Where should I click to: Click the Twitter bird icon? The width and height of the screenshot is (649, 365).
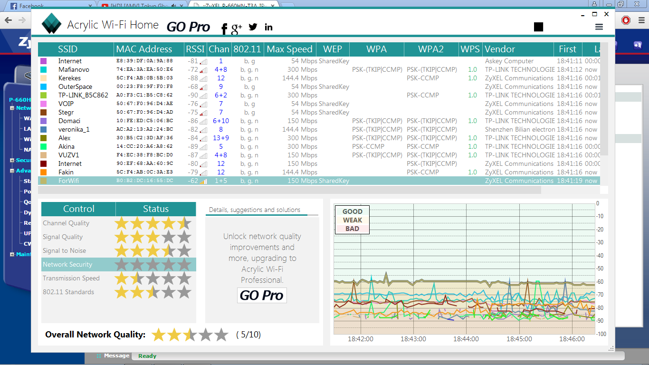click(x=253, y=27)
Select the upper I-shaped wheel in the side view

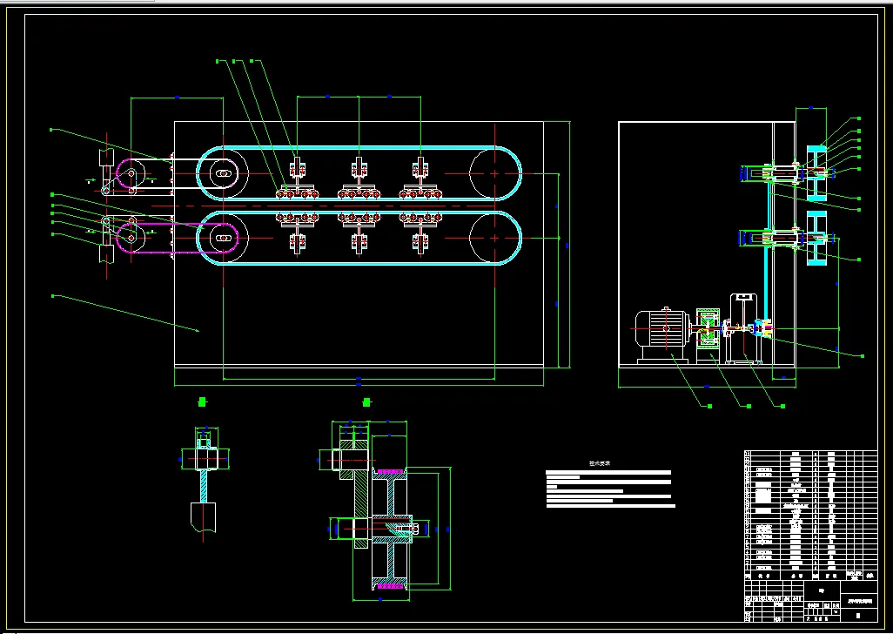(x=816, y=173)
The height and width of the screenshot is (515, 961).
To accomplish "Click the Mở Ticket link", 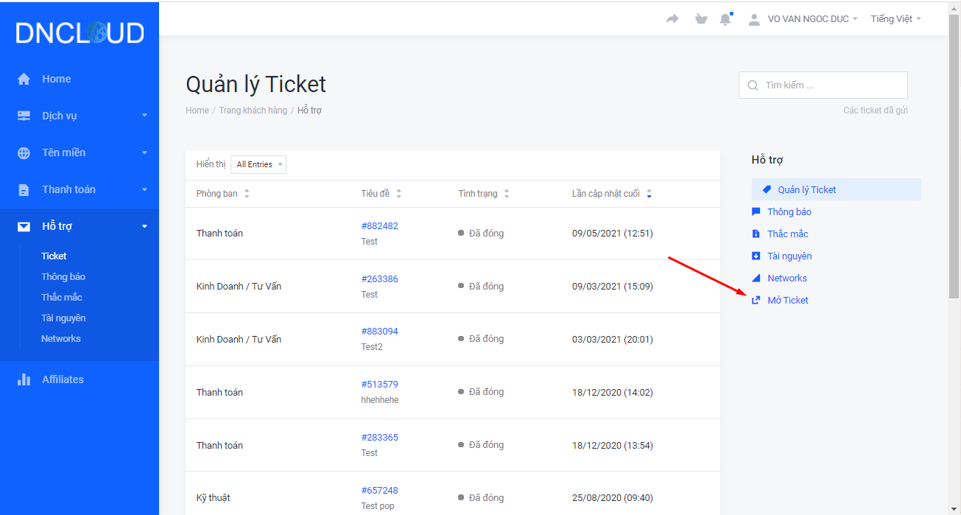I will click(x=787, y=300).
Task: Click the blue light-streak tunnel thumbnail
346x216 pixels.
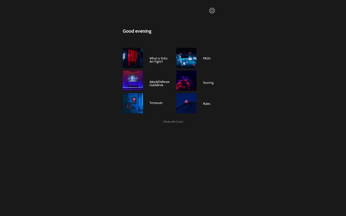Action: (186, 58)
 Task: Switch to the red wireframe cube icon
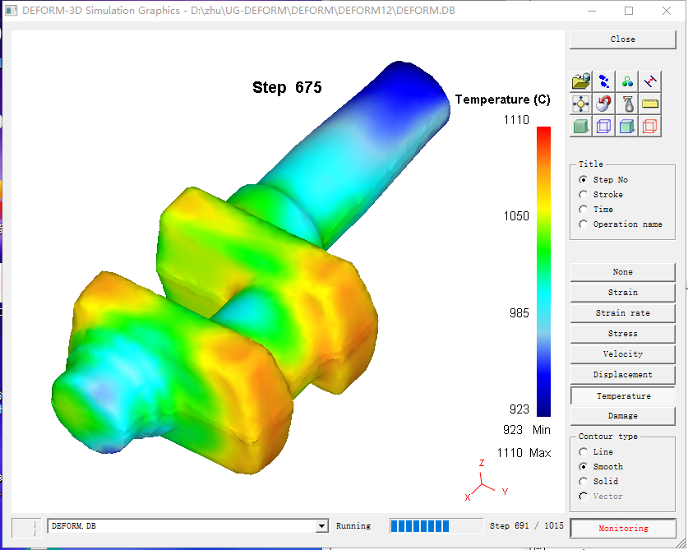(x=650, y=126)
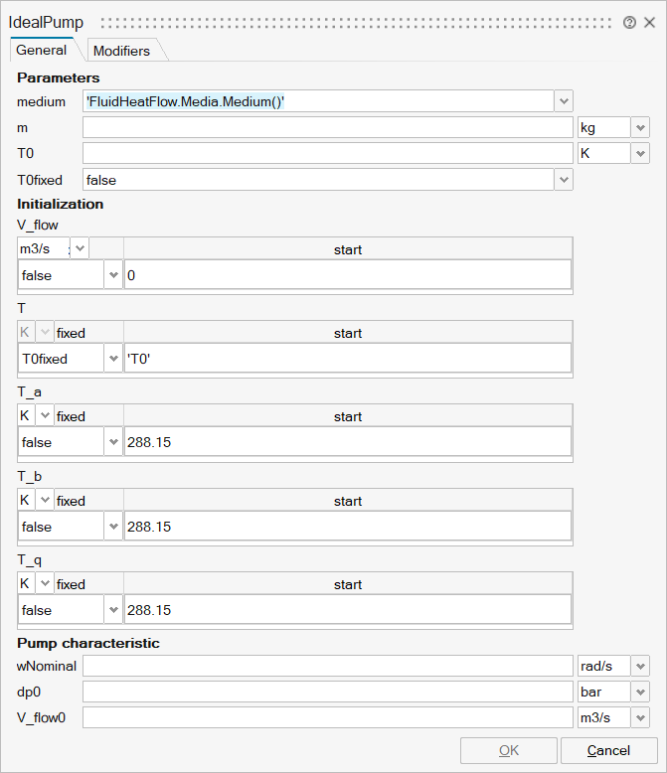Toggle V_flow fixed false dropdown
Screen dimensions: 667x773
pos(113,275)
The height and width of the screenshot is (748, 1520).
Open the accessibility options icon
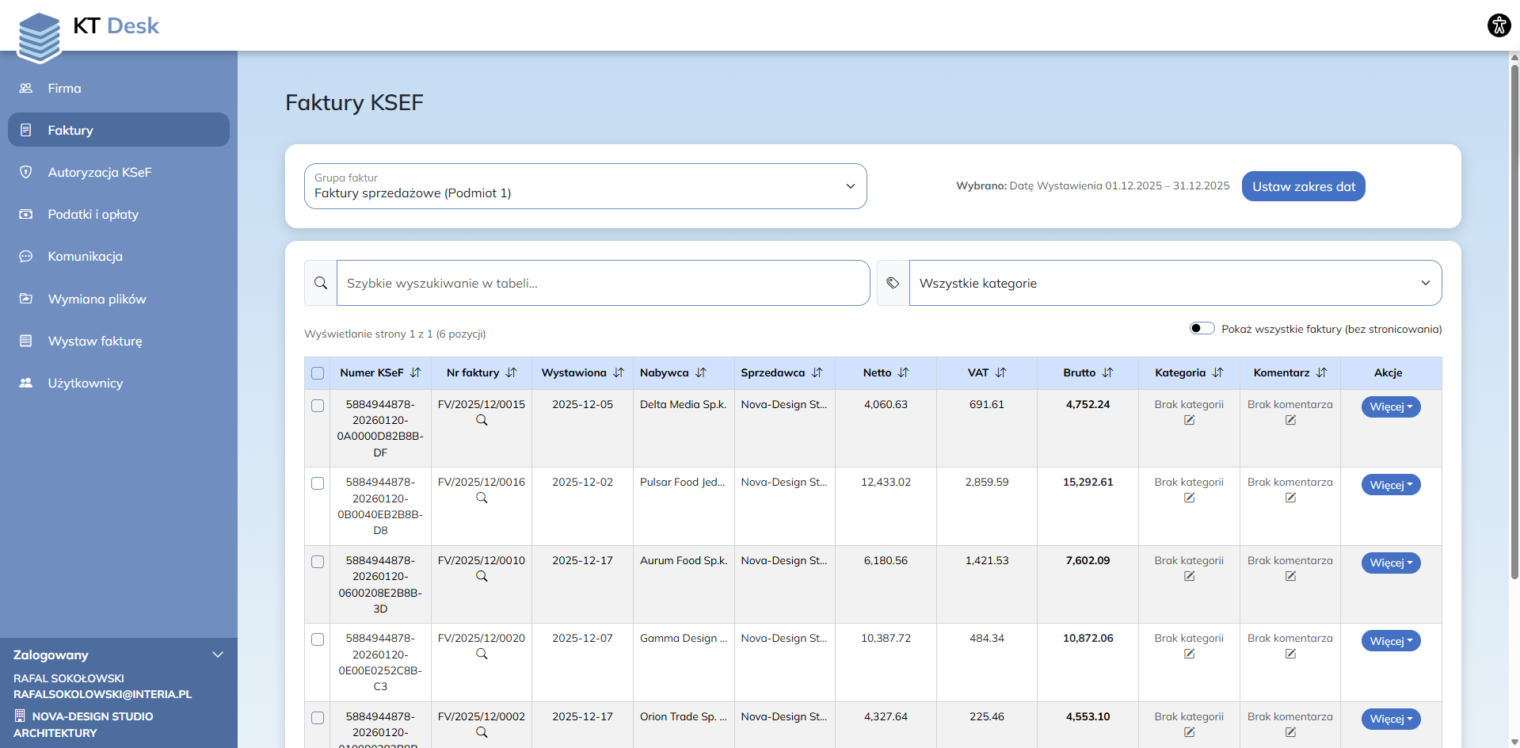click(x=1499, y=25)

* * * *

◆ Problem to solve: In the data above, find the line containing "Task: Switch to the red wireframe cube icon"; from there, please write out each line through the end, exactly, with the pictures omitted.

◆ Problem solution:
 Task: Switch to the red wireframe cube icon
(x=650, y=126)
Toggle V_flow fixed false dropdown
Screen dimensions: 667x773
pos(113,275)
The height and width of the screenshot is (748, 1520).
Open the accessibility options icon
click(x=1499, y=25)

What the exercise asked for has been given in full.